- Parts of the exercise
a: According to the child care summit blog post, how long is the waitlist at Kelly's program?
b: Go on with the child care summit blog post, picking up right after its last sentence.

- Page extract
════════

You Asked, We Answered: 6 Questions about Child Care from the 2020 Virtual Advocacy Summit

Two weeks ago, our 2020 Virtual Advocacy Summit was in full swing and we were preparing for the 3rd session, which focused on child care during the COVID-19 crisis. Our incredible panel consisted of author Elliot Haspel, business development specialist Jaime Odister and early learning specialist Suzette Espinosa-Cruz. I was fortunate to be the moderator for their fascinating and inspiring conversation about the impact the pandemic has had on child care teachers and workers, as well as families who rely on child care.

If you watched the session, you’ll know that the hour sped by and we had to end before all of the viewer’s questions were answered. (Side note, if you didn’t watch it, catch up now!) But we can take as much time as we want in a blog post, so we wanted to address some of the questions that we were unable to get to during the hour.

Kelly asked: “In our state we are ‘essential workers,’ but we are NOT compensated as essential workers.  How do we retain our teachers when they can go work anywhere? We have lost most of our staff because they go work elsewhere. We have a 2-year waitlist and no teachers to work.”

This is a serious issue faced by child care programs across the country. Currently, with the increase in unemployment benefits, it can make more financial sense for the average child care worker to take unemployment than to continue working. Couple this with the risk that some workers face for contracting COVID-19 if they continue to work and there is a recipe for disaster among the child care workforce. SCAN and other early childhood education advocacy groups have raised this concern with Congress and are working to develop policies that will create pipeline of child care teachers. This will require significant investment in the child care workforce to ensure that they are properly compensated for their work and that the cost of their training pays off in the end.

Nate asked: “What can child care providers that are currently closed do to prepare for getting back to work?” 

The Centers for Disease Control has put out guidance on how to best decide when to re-open and how best to do so.

In the meantime, there is an opportunity for providers that are currently closed to advocate to their local and state leaders about the need for additional support, both financially and for access to cleaning supplies and protective gear. State and local leaders need to know about the issues child care programs face and put in place supports to provide the equipment and supplies that programs need in order to provide safe care. Hearing directly from constituents is the most powerful message that lawmakers can hear, and child care providers and the families that they serve all have important stories to tell.

════════

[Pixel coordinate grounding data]
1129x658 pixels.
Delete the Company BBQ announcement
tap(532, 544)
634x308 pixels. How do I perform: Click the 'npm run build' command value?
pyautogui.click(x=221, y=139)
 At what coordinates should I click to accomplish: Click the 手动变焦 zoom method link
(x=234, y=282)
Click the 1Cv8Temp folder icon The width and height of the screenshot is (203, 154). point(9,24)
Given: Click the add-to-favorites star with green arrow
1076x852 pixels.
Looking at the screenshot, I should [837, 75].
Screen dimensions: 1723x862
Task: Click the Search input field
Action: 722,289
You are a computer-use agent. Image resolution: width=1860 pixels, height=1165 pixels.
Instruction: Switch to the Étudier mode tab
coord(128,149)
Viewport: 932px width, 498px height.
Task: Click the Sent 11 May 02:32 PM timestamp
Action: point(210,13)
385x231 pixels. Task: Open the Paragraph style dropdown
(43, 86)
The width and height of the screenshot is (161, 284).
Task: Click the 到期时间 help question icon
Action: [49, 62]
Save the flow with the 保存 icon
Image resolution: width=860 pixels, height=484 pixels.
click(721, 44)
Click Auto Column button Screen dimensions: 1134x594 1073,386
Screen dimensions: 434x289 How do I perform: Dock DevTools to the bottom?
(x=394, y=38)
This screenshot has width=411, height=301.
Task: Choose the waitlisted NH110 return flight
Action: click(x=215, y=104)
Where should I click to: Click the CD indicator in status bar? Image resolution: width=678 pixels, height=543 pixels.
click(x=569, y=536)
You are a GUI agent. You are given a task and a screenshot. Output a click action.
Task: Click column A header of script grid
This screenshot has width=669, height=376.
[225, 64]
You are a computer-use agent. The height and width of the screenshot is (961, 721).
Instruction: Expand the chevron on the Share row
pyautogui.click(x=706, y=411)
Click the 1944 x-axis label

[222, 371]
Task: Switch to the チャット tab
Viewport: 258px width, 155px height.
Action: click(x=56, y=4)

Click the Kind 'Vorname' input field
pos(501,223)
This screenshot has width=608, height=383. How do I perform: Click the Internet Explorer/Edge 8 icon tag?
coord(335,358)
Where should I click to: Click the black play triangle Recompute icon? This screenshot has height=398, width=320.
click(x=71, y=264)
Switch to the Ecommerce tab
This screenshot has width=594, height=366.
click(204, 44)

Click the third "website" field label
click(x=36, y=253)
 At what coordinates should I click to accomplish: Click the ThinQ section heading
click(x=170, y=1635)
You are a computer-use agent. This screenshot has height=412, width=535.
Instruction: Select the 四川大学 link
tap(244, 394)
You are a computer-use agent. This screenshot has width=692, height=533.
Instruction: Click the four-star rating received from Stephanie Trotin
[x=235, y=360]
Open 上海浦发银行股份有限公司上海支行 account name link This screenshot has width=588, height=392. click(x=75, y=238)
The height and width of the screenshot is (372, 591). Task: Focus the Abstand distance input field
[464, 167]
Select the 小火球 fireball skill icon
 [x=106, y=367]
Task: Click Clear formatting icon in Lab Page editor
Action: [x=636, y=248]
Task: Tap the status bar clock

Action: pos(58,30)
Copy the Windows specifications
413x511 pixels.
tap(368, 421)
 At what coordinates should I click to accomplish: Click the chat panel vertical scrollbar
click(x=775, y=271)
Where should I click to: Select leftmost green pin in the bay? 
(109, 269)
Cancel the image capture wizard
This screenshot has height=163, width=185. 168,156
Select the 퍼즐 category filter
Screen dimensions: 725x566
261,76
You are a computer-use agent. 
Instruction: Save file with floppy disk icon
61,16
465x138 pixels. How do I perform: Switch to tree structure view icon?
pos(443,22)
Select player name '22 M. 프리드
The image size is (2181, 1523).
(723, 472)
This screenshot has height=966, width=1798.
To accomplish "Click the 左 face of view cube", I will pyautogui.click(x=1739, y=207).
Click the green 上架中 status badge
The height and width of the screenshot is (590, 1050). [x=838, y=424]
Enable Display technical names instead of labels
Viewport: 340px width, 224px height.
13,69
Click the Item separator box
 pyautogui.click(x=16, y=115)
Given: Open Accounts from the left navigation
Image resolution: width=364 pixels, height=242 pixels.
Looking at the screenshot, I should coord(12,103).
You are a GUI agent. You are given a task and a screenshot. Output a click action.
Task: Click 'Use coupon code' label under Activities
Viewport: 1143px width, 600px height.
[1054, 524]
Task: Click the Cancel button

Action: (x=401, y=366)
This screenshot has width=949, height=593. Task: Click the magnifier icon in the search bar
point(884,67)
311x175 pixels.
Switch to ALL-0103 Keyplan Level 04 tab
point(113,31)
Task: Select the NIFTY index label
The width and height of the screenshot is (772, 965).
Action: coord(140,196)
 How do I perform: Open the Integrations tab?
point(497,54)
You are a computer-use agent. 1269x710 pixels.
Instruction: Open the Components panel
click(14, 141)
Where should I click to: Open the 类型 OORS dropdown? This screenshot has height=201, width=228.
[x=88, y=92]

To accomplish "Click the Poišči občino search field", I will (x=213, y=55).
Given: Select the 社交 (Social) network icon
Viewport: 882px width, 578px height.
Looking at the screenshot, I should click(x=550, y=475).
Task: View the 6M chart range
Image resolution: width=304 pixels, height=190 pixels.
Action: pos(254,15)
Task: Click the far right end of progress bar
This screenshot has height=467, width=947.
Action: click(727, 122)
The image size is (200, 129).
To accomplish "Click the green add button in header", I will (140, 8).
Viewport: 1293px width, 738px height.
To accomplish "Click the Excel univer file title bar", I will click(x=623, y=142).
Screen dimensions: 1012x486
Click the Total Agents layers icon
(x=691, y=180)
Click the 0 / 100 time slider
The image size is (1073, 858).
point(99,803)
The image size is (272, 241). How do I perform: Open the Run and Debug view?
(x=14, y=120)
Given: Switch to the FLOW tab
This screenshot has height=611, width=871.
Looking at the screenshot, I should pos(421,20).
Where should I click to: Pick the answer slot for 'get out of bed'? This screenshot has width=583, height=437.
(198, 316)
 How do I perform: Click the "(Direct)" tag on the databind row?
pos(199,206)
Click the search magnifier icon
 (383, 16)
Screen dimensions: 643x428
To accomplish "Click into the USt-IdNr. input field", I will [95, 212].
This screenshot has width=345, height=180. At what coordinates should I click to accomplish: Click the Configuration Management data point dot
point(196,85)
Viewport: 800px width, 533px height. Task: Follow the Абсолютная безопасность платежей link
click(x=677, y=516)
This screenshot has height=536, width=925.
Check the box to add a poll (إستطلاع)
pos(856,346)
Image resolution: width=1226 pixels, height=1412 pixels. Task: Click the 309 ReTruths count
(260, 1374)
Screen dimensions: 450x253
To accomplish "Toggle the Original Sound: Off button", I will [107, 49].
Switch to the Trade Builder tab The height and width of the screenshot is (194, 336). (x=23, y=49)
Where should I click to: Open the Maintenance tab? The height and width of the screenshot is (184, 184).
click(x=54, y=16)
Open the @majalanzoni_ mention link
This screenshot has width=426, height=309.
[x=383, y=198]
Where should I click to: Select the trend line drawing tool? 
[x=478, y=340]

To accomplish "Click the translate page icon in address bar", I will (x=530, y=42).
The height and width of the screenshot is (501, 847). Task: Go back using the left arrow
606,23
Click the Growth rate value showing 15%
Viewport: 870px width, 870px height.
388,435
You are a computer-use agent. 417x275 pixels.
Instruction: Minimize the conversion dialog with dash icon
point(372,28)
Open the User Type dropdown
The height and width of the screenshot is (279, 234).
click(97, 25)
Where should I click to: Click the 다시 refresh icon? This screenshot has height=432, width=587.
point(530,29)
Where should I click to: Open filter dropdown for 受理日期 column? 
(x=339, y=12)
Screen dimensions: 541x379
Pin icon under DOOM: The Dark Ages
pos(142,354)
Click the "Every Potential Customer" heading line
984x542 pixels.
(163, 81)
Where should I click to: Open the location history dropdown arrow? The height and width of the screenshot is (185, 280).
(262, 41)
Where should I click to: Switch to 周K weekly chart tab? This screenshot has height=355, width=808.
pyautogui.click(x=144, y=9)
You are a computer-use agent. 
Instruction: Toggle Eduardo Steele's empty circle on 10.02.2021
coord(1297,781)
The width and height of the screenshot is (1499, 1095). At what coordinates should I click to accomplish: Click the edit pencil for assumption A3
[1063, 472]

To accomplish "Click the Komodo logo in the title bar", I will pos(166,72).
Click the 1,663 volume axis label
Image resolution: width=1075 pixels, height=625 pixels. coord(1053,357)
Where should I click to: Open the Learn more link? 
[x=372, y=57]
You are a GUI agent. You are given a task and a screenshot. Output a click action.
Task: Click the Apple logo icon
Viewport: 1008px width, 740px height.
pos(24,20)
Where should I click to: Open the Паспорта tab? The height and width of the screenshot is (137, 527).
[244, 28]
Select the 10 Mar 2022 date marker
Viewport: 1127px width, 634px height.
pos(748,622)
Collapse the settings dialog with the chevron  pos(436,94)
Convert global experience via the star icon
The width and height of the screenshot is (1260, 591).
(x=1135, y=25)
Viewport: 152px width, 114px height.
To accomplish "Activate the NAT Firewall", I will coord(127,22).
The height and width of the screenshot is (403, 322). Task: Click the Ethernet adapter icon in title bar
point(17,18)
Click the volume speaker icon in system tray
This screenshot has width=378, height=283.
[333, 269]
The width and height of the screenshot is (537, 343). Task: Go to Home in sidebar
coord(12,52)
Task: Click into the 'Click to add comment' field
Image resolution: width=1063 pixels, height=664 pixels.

════════

- Answers for this exercise
a: Two years.

b:
Melissa asked: “Why isn’t Congress prioritizing the issue of child care closures, given the impact on business, the economy, working families and kids?”

Congress is addressing a lot of different issues that are being brought to them. Unfortunately, some groups and industries are louder and able to get more attention. We need our advocates to continue to raise their voices so Congress hears loud and clear that child care needs financial support in order to make it through.

Natalie asked: “How can we shift the perception of early childhood education from ‘babysitting’ to ‘building and educating young minds?’”

There has been a lot of brain research and long-term studies showing the impact that high-quality early childhood education programs can have. We need to continue to share these benefits with our elected leaders so that they understand these benefits and why there is such a great return on investment for these types of programs. The voices of providers and families in particular are essential in this conversation, and help paint a very clear picture of how important high-quality early childhood education really is.

Corrine asked: “What do you think about fighting for Universal Child Care? Federal legislation was introduced last summer.”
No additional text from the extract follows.